Sin pedos, la vida no tiene sentido. Es una frase redonda, potente, definitoria de quien la dice y definitiva para quien la escucha en la tele, que a veces se pone fina y ciertas cosas no tienen cabida. ¿Quién hay detrás la frase? La misma mujer que dijo cuando hacía uno de los programas más sucios de la tele que a ella le gustaba mear en la ducha mientras se bañaba. Así es, Mercedes Milá. Cuando presentaba Gran Hermano era una leona que defendía su trabajo y defendía a las criaturas que iban criando como alimento de los programas de la casa. Me superaba. Se me cayó una grande. Para mí, Mercedes Milá simbolizaba el periodismo sin matices, la mujer que preguntaba y preguntaba antes de que Ana Pastor, con el tiempo, pareciera que inventaba la pólvora, dicho desde la admiración por otra periodista que desde la televisión pública -Los desayunos de TVE- demostró que se podía y debía hacer un periodismo vibrante, independiente de partidos, y sin ataduras, aunque también es cierto que esta diosa -es una forma de hablar, que el que escribe apenas tiene santones en las hornacinas de la casa- empezó a desmoronarse con su llegada a La Sexta. No me pregunten por qué con exactitud. Son sensaciones. Empezó a resultarme cargante, repipi, marisabidilla, retorciendo hasta la inutilidad su empeño en repreguntar sin dejar responder, dando a entender -insisto, sensaciones muy particulares- que lo importante no es la respuesta sino sus preguntas, su indomable espíritu, su periodismo de trinchera. Siempre pongo el mismo ejemplo, pero es que me parece, como los pedos de la Milá, definitorio y definitivo. En una entrevista que Ana Pastor le hizo a Manuela Carmena, y ante la absurda batería de preguntas a la entonces alcaldesa de Madrid, absurda porque no podía ser respondida por la edil, Carmena le soltó el obvio reproche de quien no entiende qué cojones pinta allí. Una cosa te digo, Ana, vino a decir, “para que sean realmente útiles tus preguntas, hay que esperar a que te las pueda responder”. Impecable razonamiento.

■ Ejercicio propuesto 1
Escribe completo el texto sobre Mercedes Milá y Ana Pastor, sin cambiar nada.
El texto sobre Mercedes Milá y Ana Pastor y los registros vienen de fuentes distintas.

[Registros sin procesar]
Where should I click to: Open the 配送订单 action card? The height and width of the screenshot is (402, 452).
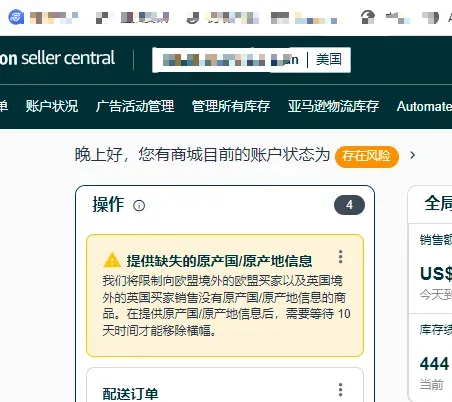[x=225, y=385]
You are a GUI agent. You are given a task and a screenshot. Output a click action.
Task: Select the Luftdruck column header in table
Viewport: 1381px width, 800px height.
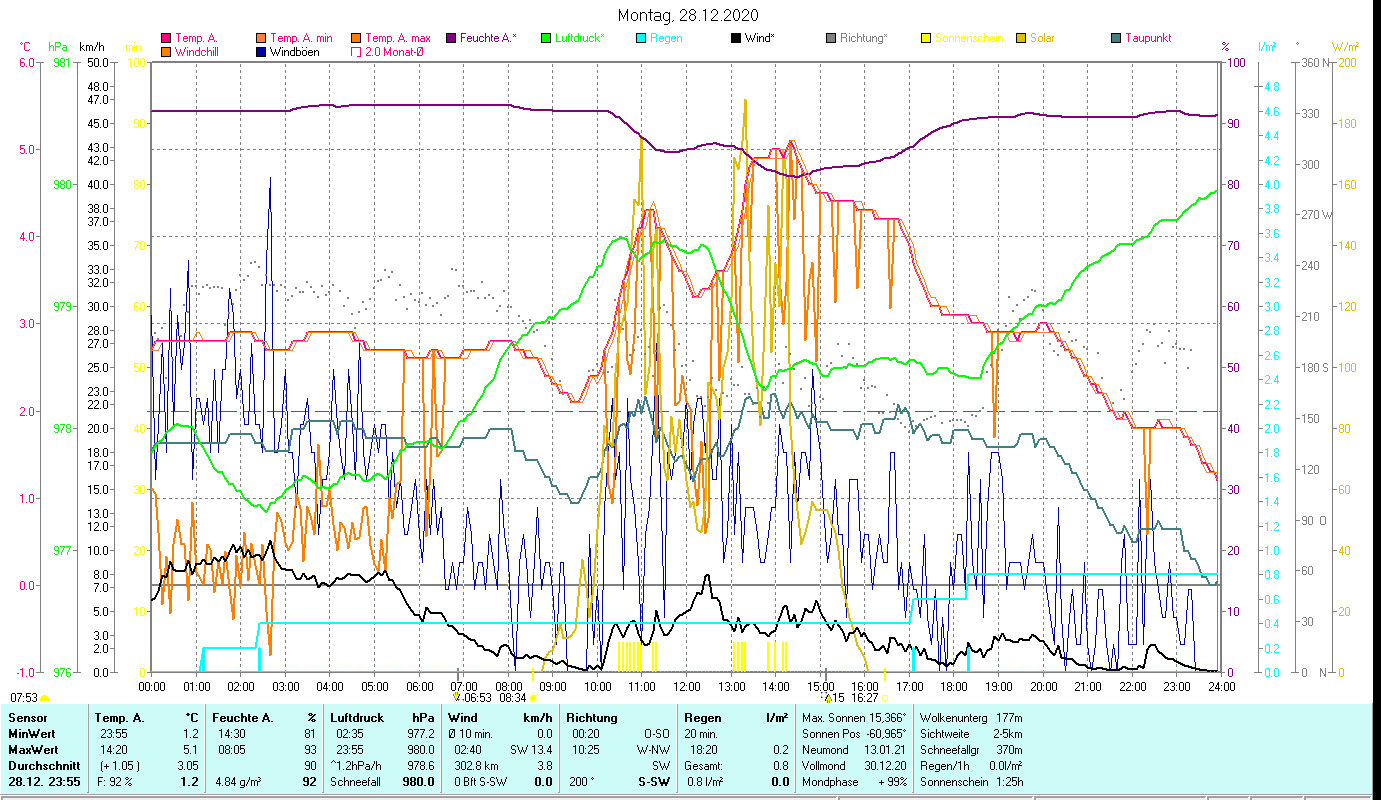(357, 717)
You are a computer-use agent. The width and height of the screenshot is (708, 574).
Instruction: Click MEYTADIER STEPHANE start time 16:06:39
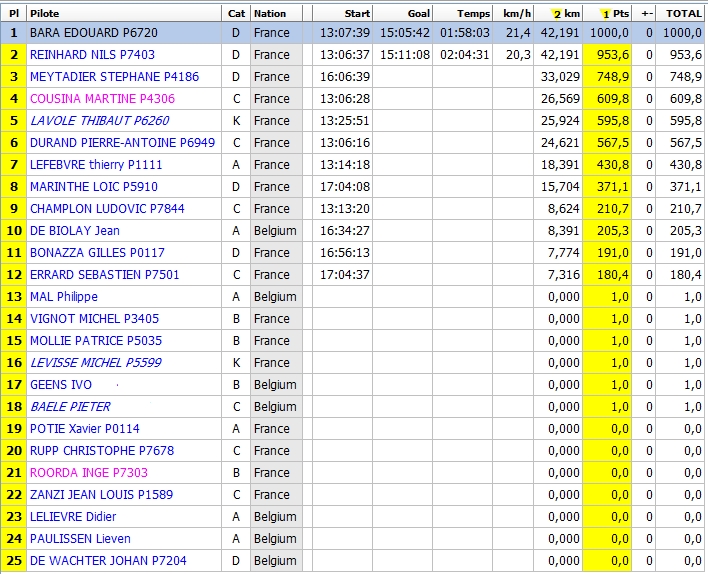345,76
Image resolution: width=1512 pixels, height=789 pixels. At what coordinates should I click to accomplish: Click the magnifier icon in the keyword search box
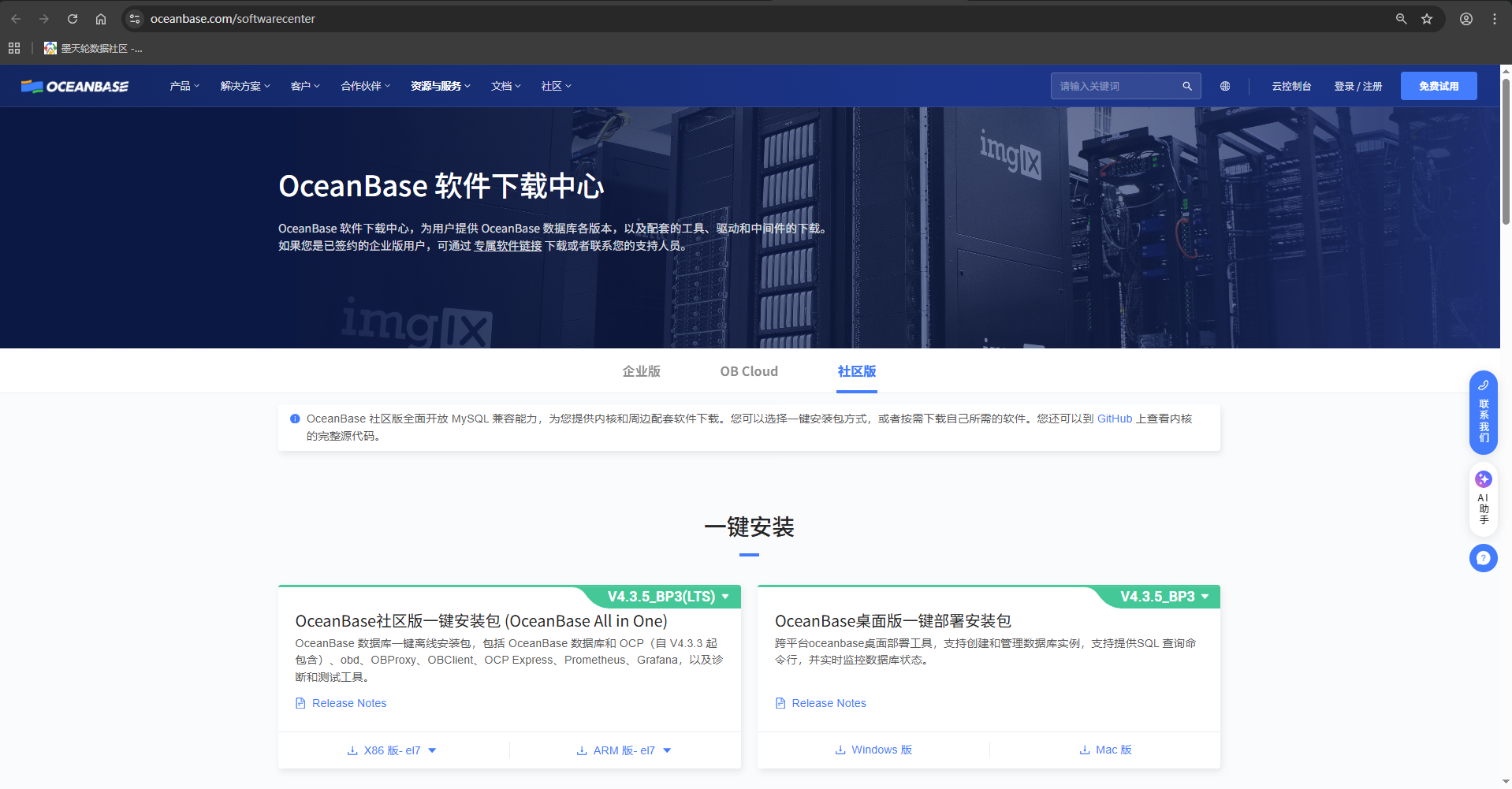click(x=1186, y=86)
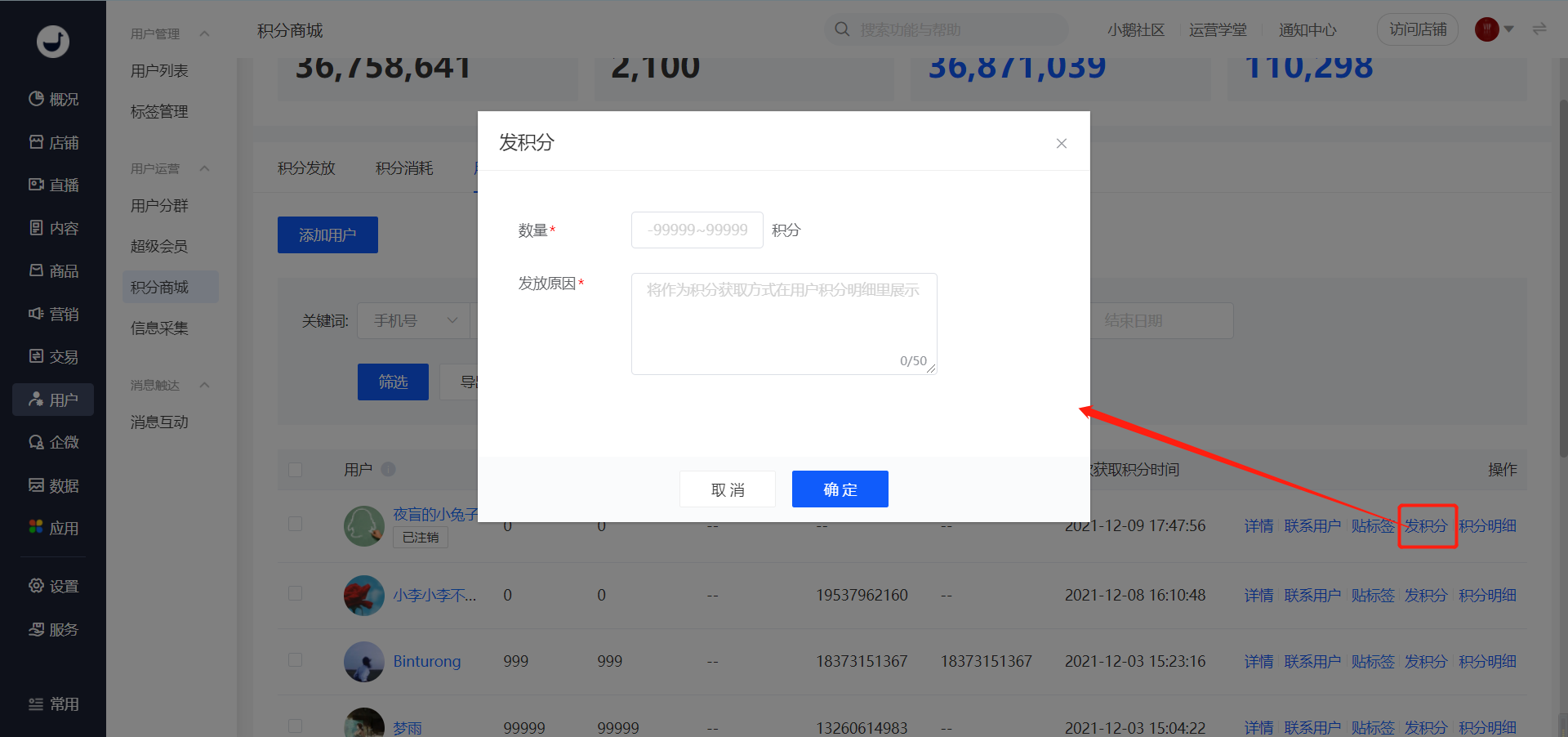Image resolution: width=1568 pixels, height=737 pixels.
Task: Expand the account avatar dropdown arrow
Action: [1509, 29]
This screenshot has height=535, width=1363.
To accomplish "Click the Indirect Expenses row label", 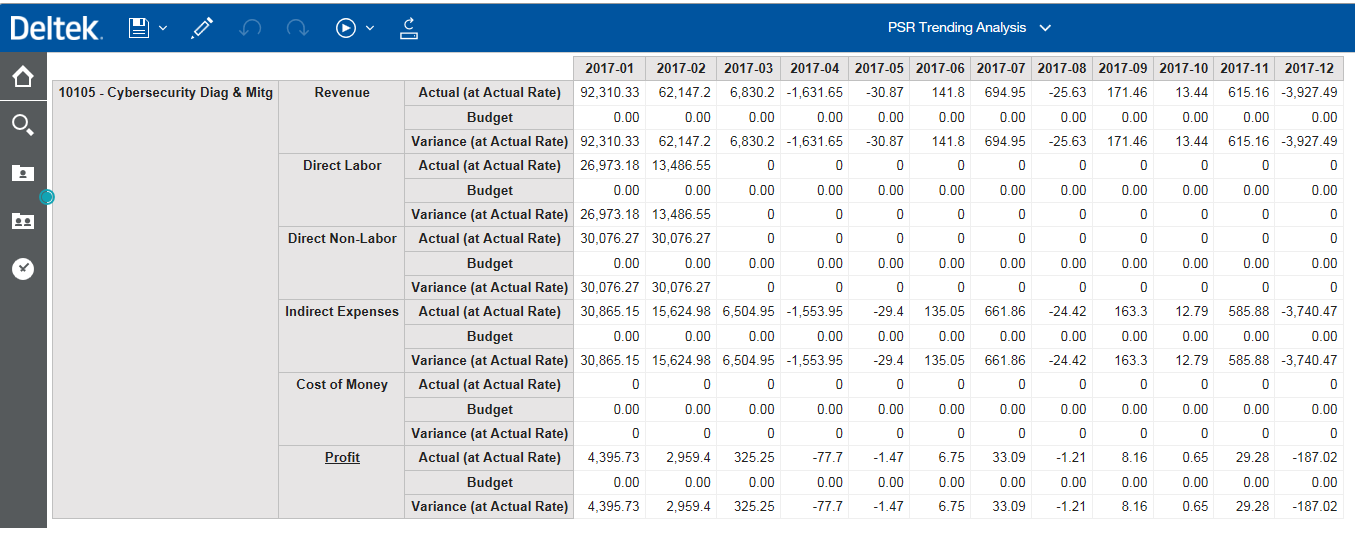I will point(342,311).
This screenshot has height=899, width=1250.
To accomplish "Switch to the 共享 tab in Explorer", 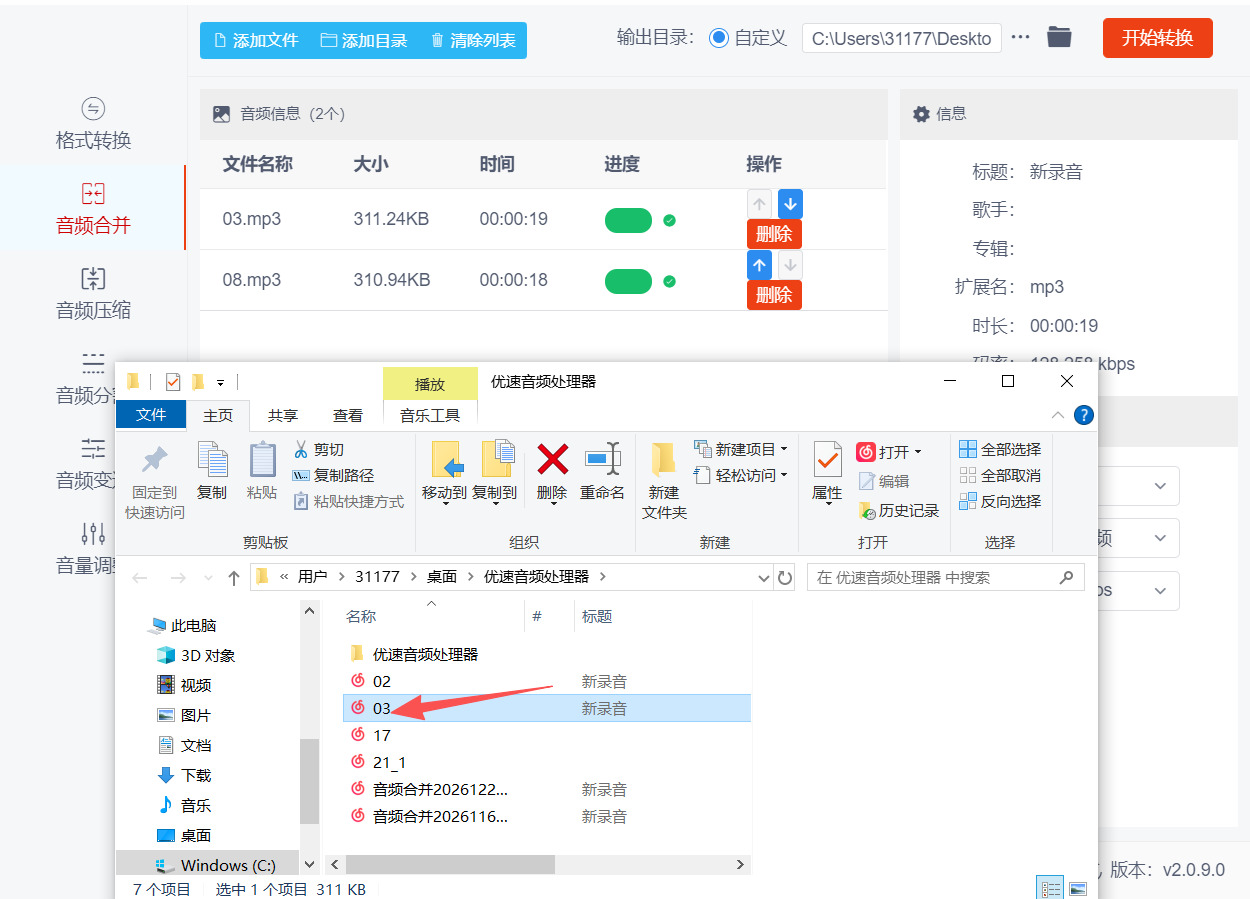I will 283,415.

■ Ejercicio propuesto 2
Selecciona y copia cada línea de los registros que contenga la palabra "screenshot", teniendo en cuenta mayúsculas y minúsculas.

■ Solución 1
Sin pedos, la vida no tiene sentido. Es una frase redonda, potente, definitoria de quien la dice y definitiva para quien la escucha en la tele, que a veces se pone fina y ciertas cosas no tienen cabida. ¿Quién hay detrás la frase? La misma mujer que dijo cuando hacía uno de los programas más sucios de la tele que a ella le gustaba mear en la ducha mientras se bañaba. Así es, Mercedes Milá. Cuando presentaba Gran Hermano era una leona que defendía su trabajo y defendía a las criaturas que iban criando como alimento de los programas de la casa. Me superaba. Se me cayó una grande. Para mí, Mercedes Milá simbolizaba el periodismo sin matices, la mujer que preguntaba y preguntaba antes de que Ana Pastor, con el tiempo, pareciera que inventaba la pólvora, dicho desde la admiración por otra periodista que desde la televisión pública -Los desayunos de TVE- demostró que se podía y debía hacer un periodismo vibrante, independiente de partidos, y sin ataduras, aunque también es cierto que esta diosa -es una forma de hablar, que el que escribe apenas tiene santones en las hornacinas de la casa- empezó a desmoronarse con su llegada a La Sexta. No me pregunten por qué con exactitud. Son sensaciones. Empezó a resultarme cargante, repipi, marisabidilla, retorciendo hasta la inutilidad su empeño en repreguntar sin dejar responder, dando a entender -insisto, sensaciones muy particulares- que lo importante no es la respuesta sino sus preguntas, su indomable espíritu, su periodismo de trinchera. Siempre pongo el mismo ejemplo, pero es que me parece, como los pedos de la Milá, definitorio y definitivo. En una entrevista que Ana Pastor le hizo a Manuela Carmena, y ante la absurda batería de preguntas a la entonces alcaldesa de Madrid, absurda porque no podía ser respondida por la edil, Carmena le soltó el obvio reproche de quien no entiende qué cojones pinta allí. Una cosa te digo, Ana, vino a decir, “para que sean realmente útiles tus preguntas, hay que esperar a que te las pueda responder”. Impecable razonamiento.

■ Solución 2
Where should I click to: Open the 配送订单 action card? The height and width of the screenshot is (402, 452).
You are a GUI agent. You are given a task and a screenshot. Output a click action.
You are a computer-use agent. The width and height of the screenshot is (708, 574).
This screenshot has height=535, width=1363.
This screenshot has height=899, width=1250.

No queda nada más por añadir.